Assignment
In the listing below, find the line with "北海道新聞 (18, 1780)", then repeat exactly every line from the top through that one.

Source records
----------
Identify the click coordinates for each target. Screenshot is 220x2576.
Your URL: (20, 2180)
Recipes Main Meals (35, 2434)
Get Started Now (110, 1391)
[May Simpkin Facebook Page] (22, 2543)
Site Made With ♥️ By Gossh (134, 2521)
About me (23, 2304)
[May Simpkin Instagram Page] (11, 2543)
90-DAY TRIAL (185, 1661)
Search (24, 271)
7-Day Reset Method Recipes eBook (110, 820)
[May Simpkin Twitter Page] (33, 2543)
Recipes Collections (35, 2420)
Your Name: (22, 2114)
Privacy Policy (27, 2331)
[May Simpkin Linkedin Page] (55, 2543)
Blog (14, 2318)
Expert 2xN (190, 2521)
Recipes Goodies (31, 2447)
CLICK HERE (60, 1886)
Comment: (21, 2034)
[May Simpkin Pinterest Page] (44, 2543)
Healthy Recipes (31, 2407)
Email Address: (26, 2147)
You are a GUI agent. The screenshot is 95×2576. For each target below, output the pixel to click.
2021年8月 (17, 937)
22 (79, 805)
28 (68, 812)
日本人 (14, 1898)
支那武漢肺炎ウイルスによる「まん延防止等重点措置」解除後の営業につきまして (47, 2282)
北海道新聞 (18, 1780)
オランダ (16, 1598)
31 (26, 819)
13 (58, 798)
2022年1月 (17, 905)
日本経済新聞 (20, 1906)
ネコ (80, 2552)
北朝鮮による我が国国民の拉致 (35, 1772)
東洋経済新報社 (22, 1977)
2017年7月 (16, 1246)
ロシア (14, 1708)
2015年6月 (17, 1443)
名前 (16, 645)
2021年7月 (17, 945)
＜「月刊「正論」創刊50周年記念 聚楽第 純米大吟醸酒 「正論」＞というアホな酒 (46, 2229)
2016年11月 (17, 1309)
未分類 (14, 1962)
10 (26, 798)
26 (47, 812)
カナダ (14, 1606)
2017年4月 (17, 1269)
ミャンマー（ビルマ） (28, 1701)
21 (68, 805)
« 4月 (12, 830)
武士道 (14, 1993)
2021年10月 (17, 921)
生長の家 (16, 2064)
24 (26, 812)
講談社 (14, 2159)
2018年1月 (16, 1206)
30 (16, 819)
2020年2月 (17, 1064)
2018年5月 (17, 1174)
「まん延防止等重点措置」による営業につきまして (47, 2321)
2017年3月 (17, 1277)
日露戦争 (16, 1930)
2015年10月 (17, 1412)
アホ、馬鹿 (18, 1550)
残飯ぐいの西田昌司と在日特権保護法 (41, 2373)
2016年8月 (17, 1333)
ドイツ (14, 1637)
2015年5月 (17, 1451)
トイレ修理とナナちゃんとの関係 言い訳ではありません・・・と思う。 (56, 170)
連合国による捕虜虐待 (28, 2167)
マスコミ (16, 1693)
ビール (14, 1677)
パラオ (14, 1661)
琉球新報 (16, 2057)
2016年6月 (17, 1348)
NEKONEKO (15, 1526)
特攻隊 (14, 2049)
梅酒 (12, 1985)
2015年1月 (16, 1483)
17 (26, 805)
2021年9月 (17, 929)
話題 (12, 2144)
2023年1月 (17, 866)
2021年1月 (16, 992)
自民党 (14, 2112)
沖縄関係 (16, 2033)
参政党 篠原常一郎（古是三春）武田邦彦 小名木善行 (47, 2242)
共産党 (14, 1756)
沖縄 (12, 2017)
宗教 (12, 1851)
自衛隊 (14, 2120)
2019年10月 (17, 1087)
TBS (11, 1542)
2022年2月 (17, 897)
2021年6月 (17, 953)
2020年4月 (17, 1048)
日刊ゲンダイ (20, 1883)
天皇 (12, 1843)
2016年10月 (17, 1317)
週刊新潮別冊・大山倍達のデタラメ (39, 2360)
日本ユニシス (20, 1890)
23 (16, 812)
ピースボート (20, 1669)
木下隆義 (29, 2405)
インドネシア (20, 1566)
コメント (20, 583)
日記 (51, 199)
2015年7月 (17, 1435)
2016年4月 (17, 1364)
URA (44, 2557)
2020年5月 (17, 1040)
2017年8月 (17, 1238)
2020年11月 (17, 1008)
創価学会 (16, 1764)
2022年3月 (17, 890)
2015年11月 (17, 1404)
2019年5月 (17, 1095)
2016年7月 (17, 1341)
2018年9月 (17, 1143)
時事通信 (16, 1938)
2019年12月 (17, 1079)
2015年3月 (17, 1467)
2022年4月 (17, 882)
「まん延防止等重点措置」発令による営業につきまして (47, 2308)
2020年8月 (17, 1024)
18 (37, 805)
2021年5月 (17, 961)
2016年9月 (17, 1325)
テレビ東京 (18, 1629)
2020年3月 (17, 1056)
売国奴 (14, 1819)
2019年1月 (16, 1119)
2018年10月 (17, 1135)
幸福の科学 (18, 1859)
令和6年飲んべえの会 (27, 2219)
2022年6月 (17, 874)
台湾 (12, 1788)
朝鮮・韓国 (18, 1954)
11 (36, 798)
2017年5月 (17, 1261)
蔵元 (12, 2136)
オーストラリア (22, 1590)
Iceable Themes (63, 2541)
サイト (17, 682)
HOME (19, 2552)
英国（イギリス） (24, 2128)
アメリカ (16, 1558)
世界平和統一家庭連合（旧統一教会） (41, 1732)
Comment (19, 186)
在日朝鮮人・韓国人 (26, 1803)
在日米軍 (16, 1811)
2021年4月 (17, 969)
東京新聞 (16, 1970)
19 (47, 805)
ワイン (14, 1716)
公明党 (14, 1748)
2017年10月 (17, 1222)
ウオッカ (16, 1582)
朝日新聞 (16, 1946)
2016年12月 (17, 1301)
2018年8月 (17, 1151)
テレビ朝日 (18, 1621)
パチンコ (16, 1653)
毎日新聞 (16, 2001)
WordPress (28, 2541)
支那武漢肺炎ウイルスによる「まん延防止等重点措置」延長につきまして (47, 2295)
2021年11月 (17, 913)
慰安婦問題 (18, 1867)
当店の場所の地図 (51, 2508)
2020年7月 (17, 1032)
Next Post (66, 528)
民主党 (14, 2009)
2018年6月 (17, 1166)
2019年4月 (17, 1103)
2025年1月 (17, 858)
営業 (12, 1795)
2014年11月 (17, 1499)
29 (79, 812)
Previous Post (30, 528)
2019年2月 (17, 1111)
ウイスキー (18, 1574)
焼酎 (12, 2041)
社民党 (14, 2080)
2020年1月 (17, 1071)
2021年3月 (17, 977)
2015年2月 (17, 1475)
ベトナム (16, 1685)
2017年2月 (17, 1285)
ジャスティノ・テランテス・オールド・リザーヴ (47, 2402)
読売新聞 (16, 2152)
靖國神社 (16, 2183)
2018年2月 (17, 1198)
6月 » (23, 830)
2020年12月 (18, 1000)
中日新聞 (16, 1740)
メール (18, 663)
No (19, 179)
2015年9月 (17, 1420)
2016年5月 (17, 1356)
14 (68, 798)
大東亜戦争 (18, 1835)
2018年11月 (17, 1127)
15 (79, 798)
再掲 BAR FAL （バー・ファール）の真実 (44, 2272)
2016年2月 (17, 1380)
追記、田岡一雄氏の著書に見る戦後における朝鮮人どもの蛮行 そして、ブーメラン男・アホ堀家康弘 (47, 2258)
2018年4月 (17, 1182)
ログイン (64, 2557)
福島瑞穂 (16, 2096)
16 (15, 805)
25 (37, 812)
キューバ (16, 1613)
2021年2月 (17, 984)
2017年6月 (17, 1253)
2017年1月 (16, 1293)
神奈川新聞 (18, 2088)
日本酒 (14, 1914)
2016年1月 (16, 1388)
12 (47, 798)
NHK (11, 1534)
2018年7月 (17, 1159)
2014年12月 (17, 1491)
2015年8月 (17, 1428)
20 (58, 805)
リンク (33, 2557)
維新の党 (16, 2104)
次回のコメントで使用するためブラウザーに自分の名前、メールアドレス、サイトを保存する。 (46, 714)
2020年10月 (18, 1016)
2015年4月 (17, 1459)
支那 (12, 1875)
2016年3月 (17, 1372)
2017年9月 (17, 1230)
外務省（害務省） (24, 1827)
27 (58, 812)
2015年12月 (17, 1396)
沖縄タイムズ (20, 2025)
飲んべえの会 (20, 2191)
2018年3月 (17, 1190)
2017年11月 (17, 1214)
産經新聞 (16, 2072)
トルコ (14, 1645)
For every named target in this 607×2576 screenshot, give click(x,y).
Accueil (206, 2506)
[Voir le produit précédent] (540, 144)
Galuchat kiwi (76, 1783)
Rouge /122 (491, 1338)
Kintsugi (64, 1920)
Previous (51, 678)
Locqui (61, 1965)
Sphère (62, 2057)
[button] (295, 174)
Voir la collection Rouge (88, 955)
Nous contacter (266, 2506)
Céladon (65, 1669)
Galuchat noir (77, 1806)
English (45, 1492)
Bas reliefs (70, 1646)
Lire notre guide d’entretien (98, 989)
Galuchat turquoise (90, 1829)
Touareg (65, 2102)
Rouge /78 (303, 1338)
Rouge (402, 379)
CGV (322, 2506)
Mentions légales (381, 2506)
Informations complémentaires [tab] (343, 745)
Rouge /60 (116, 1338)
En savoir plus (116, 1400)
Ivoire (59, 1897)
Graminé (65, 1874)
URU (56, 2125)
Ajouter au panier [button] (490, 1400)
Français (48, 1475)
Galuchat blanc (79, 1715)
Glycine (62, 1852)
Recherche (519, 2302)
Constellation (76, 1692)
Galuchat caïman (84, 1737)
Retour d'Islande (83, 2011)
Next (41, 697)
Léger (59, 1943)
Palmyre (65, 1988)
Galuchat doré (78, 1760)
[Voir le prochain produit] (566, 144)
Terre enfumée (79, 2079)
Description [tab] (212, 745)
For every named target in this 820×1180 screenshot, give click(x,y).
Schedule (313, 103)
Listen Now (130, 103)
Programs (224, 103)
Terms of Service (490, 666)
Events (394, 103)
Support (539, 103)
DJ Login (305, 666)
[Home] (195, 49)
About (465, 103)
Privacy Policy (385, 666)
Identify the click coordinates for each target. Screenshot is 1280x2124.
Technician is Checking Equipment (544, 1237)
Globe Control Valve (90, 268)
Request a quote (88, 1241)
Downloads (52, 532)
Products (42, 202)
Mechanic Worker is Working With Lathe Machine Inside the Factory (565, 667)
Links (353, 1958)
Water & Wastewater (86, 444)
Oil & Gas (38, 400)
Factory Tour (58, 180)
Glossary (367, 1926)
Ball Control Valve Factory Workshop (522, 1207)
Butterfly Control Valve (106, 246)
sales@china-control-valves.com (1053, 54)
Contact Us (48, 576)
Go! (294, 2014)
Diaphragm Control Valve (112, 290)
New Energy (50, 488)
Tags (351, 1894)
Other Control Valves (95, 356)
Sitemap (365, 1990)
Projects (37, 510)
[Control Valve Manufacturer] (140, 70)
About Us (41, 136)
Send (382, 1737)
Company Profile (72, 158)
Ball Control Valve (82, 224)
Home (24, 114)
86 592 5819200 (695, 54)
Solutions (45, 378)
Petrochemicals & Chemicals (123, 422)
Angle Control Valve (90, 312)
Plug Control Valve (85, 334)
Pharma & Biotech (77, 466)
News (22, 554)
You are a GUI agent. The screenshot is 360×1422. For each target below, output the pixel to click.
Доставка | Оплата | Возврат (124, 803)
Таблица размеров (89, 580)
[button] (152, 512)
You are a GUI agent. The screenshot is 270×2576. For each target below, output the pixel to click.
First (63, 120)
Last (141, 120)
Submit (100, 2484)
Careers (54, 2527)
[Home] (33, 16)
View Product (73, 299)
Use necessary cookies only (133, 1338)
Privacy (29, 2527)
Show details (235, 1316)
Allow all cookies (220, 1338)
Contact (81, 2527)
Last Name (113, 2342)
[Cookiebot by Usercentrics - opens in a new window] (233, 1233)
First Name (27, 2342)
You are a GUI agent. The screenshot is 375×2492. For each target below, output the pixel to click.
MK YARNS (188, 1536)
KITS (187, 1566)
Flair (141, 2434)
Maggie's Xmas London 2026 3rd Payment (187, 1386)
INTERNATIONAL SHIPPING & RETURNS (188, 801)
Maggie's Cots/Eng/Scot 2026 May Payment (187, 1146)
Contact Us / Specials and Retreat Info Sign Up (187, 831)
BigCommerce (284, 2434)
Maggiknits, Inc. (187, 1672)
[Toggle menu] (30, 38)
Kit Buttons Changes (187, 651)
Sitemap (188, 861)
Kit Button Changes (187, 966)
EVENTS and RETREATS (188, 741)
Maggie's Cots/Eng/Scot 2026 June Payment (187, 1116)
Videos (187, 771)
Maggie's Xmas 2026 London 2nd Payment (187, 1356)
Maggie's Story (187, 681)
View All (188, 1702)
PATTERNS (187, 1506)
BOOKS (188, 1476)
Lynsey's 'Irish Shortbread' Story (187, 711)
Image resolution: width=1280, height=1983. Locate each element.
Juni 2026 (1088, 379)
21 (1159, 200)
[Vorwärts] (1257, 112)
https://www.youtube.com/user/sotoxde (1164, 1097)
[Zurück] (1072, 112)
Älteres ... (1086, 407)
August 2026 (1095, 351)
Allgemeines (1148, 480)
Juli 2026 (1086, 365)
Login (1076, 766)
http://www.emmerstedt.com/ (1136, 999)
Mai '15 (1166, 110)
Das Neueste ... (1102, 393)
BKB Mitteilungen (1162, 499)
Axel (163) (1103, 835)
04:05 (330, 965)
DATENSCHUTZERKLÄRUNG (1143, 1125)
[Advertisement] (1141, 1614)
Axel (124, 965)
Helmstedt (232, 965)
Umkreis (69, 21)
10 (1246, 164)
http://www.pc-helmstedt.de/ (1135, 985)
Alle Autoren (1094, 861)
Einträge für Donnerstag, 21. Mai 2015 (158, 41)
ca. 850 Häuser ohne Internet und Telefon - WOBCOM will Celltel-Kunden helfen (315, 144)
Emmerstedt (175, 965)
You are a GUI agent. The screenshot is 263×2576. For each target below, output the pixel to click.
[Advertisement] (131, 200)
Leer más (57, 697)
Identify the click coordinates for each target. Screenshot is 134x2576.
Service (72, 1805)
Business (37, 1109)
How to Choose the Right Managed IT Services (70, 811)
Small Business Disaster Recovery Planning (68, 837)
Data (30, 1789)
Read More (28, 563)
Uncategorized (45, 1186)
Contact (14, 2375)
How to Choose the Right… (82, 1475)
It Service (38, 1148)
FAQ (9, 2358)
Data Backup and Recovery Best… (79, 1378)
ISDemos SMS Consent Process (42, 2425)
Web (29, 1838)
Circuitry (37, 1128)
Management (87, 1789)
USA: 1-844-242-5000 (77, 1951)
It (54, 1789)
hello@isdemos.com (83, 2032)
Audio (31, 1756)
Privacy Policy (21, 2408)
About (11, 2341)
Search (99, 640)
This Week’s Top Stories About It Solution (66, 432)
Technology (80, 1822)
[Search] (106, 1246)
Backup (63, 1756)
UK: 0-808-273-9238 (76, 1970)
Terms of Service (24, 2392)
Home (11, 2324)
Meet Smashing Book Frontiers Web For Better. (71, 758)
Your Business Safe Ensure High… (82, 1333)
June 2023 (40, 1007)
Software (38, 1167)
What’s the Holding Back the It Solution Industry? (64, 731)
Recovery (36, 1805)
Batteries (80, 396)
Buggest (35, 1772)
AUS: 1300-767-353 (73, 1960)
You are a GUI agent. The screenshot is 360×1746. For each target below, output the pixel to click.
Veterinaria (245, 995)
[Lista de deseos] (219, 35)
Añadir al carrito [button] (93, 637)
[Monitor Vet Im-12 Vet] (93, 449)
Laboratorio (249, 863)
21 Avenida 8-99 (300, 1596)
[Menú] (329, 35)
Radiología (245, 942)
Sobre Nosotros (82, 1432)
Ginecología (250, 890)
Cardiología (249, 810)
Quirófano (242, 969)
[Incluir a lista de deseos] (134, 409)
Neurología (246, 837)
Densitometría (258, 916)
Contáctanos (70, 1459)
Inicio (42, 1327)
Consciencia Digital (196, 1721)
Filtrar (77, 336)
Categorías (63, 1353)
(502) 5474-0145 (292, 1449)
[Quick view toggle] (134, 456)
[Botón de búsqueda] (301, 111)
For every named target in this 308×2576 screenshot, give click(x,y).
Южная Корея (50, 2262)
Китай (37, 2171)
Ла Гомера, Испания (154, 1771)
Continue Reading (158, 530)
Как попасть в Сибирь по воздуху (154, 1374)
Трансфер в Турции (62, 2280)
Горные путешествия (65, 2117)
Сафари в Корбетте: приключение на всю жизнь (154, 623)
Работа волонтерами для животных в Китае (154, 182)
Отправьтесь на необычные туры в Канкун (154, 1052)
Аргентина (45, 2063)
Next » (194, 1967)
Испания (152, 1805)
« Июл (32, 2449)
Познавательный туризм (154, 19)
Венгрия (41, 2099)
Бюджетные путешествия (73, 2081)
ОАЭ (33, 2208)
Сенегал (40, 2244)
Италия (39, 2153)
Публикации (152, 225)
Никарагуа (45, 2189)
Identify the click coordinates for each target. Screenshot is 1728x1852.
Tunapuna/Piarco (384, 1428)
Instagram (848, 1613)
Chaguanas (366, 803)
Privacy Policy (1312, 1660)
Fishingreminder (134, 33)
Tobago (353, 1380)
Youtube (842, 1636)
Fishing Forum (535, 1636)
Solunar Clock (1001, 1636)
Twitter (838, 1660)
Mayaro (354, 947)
----------
The answer
Identify the click coordinates for each target. Screenshot is 220x2576.
Your URL: (20, 2180)
Recipes Main Meals (35, 2434)
Get Started Now (110, 1391)
[May Simpkin Facebook Page] (22, 2543)
Site Made With ♥️ By Gossh (134, 2521)
About me (23, 2304)
[May Simpkin Instagram Page] (11, 2543)
90-DAY TRIAL (185, 1661)
Search (24, 271)
7-Day Reset Method Recipes eBook (110, 820)
[May Simpkin Twitter Page] (33, 2543)
Recipes Collections (35, 2420)
Your Name: (22, 2114)
Privacy Policy (27, 2331)
[May Simpkin Linkedin Page] (55, 2543)
Blog (14, 2318)
Expert 2xN (190, 2521)
Recipes Goodies (31, 2447)
CLICK HERE (60, 1886)
Comment: (21, 2034)
[May Simpkin Pinterest Page] (44, 2543)
Healthy Recipes (31, 2407)
Email Address: (26, 2147)
You are a GUI agent. The screenshot is 95×2576. For each target below, output the pixel to click.
2021年8月 (17, 937)
22 (79, 805)
28 (68, 812)
日本人 (14, 1898)
支那武漢肺炎ウイルスによる「まん延防止等重点措置」解除後の営業につきまして (47, 2282)
北海道新聞 (18, 1780)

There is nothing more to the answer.